Trecho fornecido:

((

São 5 milhões de mulheres, segundo pesquisa nacional inédita do Ministério da Saúde

"Pesquisa mostra a cara da mulher que aborta. Não é uma outra, é uma de nós. É a nossa colega, a nossa vizinha, a nossa irmã", diz coordenadora

Rodrigo Capote-20.mar.2010/Folha Imagem
Protesto em março reuniu milhares contra projeto pró-aborto, em SP; pesquisa diz que 5 milhões de mulheres já abortaram no país

CLÁUDIA COLLUCCI
DA REPORTAGEM LOCAL

Uma em cada sete brasileiras de até 40 anos já fez aborto, um número aproximado de 5 milhões de mulheres. Na faixa etária de 35 a 39 anos, a proporção é ainda maior: uma a cada cinco já decidiu abortar.
É o que revela uma pesquisa nacional inédita, financiada pelo Ministério da Saúde e realizada pelo instituto Ibope.

))

Registros do conjunto de dados:
((

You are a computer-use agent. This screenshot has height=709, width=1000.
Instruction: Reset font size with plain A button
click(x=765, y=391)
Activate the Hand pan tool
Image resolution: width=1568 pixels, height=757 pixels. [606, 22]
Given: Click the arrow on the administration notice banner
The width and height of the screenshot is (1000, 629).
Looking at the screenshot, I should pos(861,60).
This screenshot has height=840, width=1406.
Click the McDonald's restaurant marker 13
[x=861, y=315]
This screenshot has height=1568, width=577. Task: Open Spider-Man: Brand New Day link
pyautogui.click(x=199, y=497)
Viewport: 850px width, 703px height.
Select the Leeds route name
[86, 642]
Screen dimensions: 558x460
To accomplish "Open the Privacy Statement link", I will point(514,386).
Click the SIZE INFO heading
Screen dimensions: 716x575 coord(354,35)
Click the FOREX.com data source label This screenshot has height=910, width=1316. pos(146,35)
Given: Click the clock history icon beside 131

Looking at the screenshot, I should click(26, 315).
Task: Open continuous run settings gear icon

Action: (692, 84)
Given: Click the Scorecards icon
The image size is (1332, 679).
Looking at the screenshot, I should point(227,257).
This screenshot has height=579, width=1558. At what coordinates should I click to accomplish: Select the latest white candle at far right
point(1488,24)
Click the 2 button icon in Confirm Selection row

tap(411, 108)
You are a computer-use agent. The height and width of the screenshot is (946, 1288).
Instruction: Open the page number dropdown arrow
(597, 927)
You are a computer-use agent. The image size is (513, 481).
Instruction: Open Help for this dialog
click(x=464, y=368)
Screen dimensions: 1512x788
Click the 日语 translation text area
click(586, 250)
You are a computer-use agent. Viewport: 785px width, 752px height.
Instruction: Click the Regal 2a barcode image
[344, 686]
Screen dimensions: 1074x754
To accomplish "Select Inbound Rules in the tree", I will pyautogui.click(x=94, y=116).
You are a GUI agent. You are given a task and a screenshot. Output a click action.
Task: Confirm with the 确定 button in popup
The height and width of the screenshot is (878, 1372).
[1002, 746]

))

Objetivo da tarefa: Reproduza na íntegra o trecho sobre aborto no Brasil, sem alterar nenhuma palavra ou sinal.

Resultado da tarefa:
São 5 milhões de mulheres, segundo pesquisa nacional inédita do Ministério da Saúde

"Pesquisa mostra a cara da mulher que aborta. Não é uma outra, é uma de nós. É a nossa colega, a nossa vizinha, a nossa irmã", diz coordenadora

Rodrigo Capote-20.mar.2010/Folha Imagem
Protesto em março reuniu milhares contra projeto pró-aborto, em SP; pesquisa diz que 5 milhões de mulheres já abortaram no país

CLÁUDIA COLLUCCI
DA REPORTAGEM LOCAL

Uma em cada sete brasileiras de até 40 anos já fez aborto, um número aproximado de 5 milhões de mulheres. Na faixa etária de 35 a 39 anos, a proporção é ainda maior: uma a cada cinco já decidiu abortar.
É o que revela uma pesquisa nacional inédita, financiada pelo Ministério da Saúde e realizada pelo instituto Ibope.